--- What you need to do ---
In the records below, find the line with "[button] (796, 40)" and the line with "Desigualdad y Pobreza (505, 85)"; return exactly those lines and every line between them.

--- Provided records ---
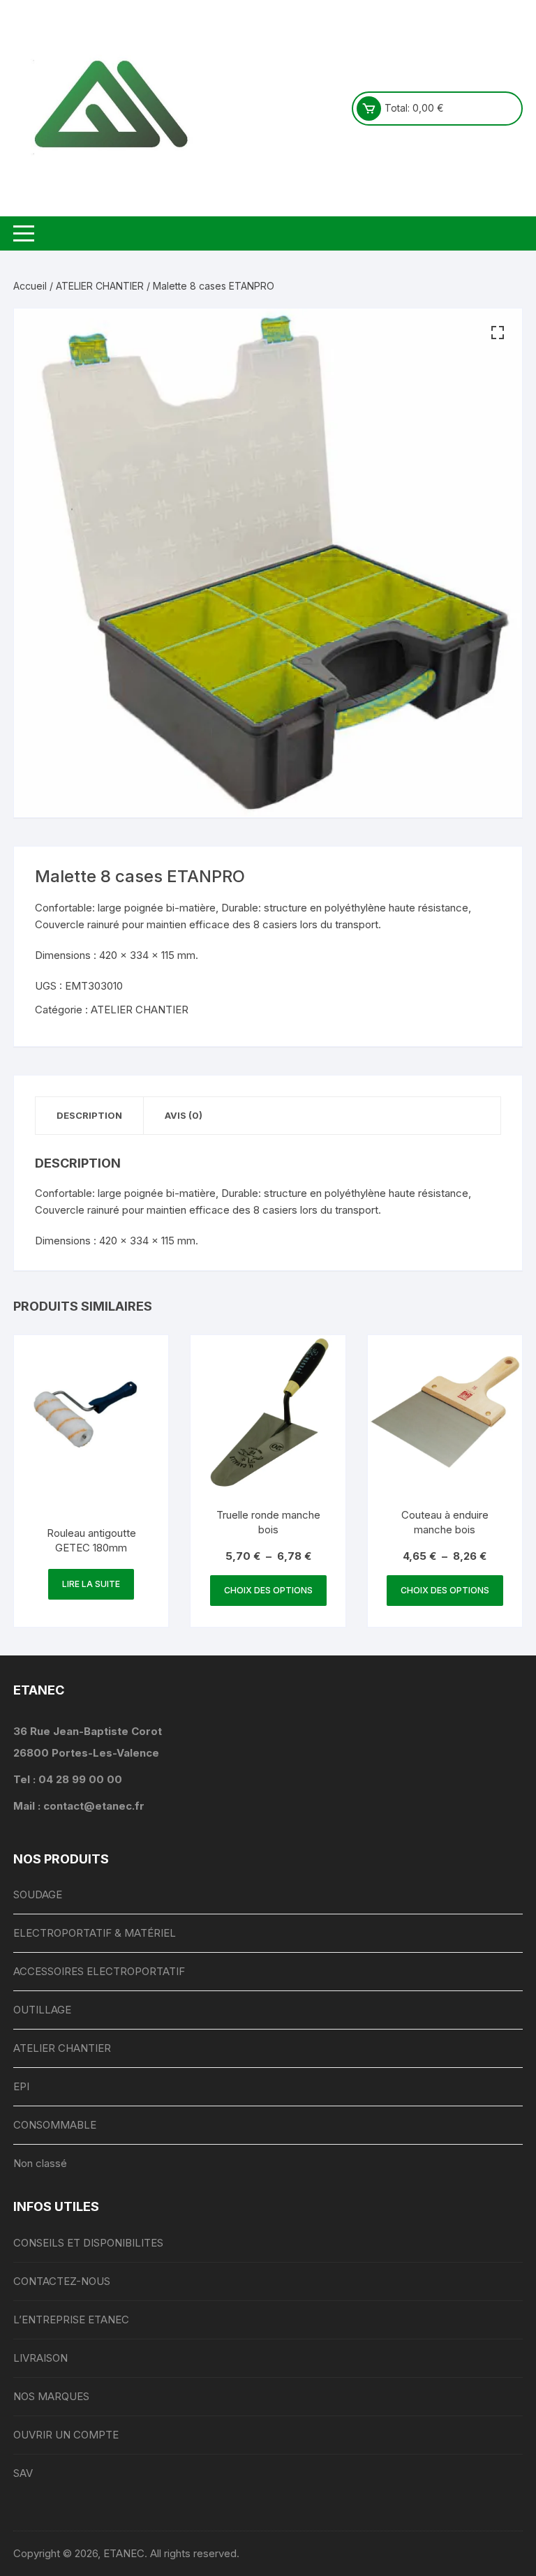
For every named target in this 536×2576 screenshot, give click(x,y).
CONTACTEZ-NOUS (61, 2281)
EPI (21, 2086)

---

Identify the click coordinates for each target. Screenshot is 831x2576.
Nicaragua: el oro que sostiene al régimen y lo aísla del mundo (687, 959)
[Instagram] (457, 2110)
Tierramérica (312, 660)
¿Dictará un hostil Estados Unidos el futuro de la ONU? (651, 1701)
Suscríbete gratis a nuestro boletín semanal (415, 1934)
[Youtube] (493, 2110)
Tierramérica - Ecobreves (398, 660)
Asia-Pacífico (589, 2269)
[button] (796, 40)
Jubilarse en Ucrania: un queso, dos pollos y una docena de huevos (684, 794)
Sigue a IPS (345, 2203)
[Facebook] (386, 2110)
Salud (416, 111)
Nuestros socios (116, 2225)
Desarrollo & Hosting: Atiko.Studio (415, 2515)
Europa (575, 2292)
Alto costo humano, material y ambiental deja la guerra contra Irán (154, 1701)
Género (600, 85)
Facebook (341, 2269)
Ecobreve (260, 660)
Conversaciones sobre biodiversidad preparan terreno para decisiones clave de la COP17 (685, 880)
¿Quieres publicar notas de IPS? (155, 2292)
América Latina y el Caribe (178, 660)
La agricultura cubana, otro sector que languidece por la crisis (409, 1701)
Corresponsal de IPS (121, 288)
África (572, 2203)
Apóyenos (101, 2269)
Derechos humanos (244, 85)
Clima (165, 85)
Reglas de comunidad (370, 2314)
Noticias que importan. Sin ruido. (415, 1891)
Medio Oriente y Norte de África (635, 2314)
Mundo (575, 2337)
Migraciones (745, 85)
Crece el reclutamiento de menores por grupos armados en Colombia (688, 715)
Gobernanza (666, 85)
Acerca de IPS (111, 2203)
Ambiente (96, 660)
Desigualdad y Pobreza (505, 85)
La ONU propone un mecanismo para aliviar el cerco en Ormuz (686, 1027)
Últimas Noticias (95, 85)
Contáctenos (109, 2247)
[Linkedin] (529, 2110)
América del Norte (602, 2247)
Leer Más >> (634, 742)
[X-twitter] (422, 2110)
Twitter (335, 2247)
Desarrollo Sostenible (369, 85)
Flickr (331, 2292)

--- Response ---
[button] (796, 40)
Jubilarse en Ucrania: un queso, dos pollos y una docena de huevos (684, 794)
Sigue a IPS (345, 2203)
[Facebook] (386, 2110)
Salud (416, 111)
Nuestros socios (116, 2225)
Desarrollo & Hosting: Atiko.Studio (415, 2515)
Europa (575, 2292)
Alto costo humano, material y ambiental deja la guerra contra Irán (154, 1701)
Género (600, 85)
Facebook (341, 2269)
Ecobreve (260, 660)
Conversaciones sobre biodiversidad preparan terreno para decisiones clave de la COP17 (685, 880)
¿Quieres publicar notas de IPS? (155, 2292)
América Latina y el Caribe (178, 660)
La agricultura cubana, otro sector que languidece por la crisis (409, 1701)
Corresponsal de IPS (121, 288)
África (572, 2203)
Apóyenos (101, 2269)
Derechos humanos (244, 85)
Clima (165, 85)
Reglas de comunidad (370, 2314)
Noticias que importan. Sin ruido. (415, 1891)
Medio Oriente y Norte de África (635, 2314)
Mundo (575, 2337)
Migraciones (745, 85)
Crece el reclutamiento de menores por grupos armados en Colombia (688, 715)
Gobernanza (666, 85)
Acerca de IPS (111, 2203)
Ambiente (96, 660)
Desigualdad y Pobreza (505, 85)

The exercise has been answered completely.